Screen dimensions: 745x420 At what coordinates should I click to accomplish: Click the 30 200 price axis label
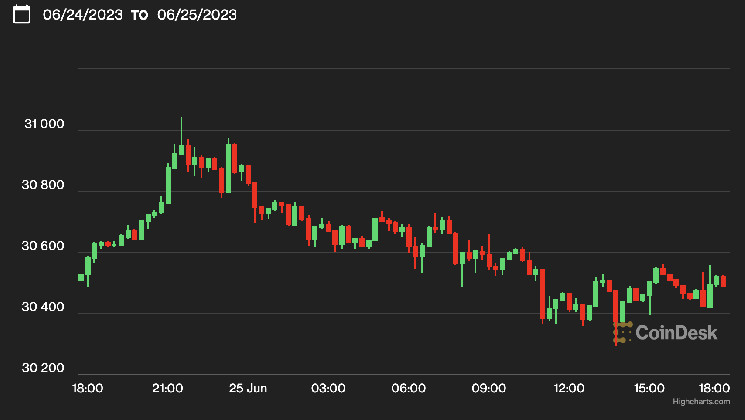click(44, 369)
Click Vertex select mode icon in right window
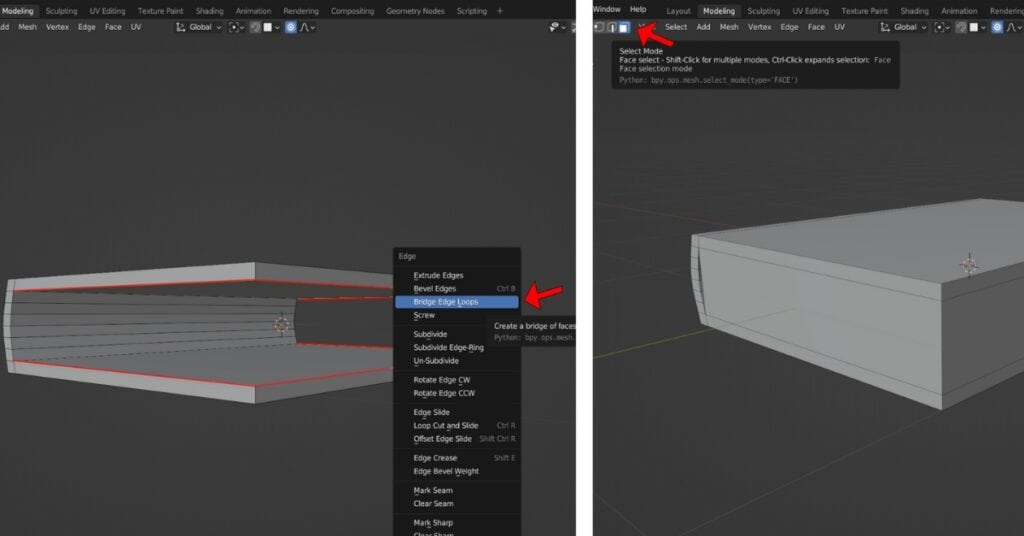Image resolution: width=1024 pixels, height=536 pixels. [x=600, y=27]
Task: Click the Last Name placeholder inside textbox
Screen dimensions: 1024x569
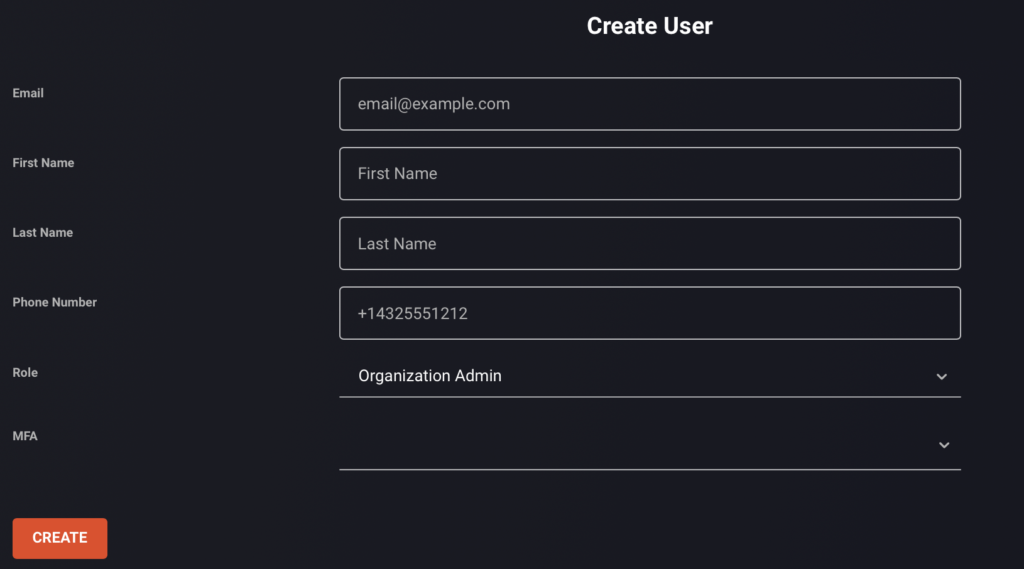Action: pos(396,244)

* _Your task_: The material above should be returned exactly, without pictures.

* _Written response_:
Screen dimensions: 745x420 At what coordinates should I click to accomplish: Click the 30 200 price axis label
click(44, 369)
Click Vertex select mode icon in right window
Image resolution: width=1024 pixels, height=536 pixels. [x=600, y=27]
Task: Click the Last Name placeholder inside textbox
Screen dimensions: 1024x569
Action: pos(396,244)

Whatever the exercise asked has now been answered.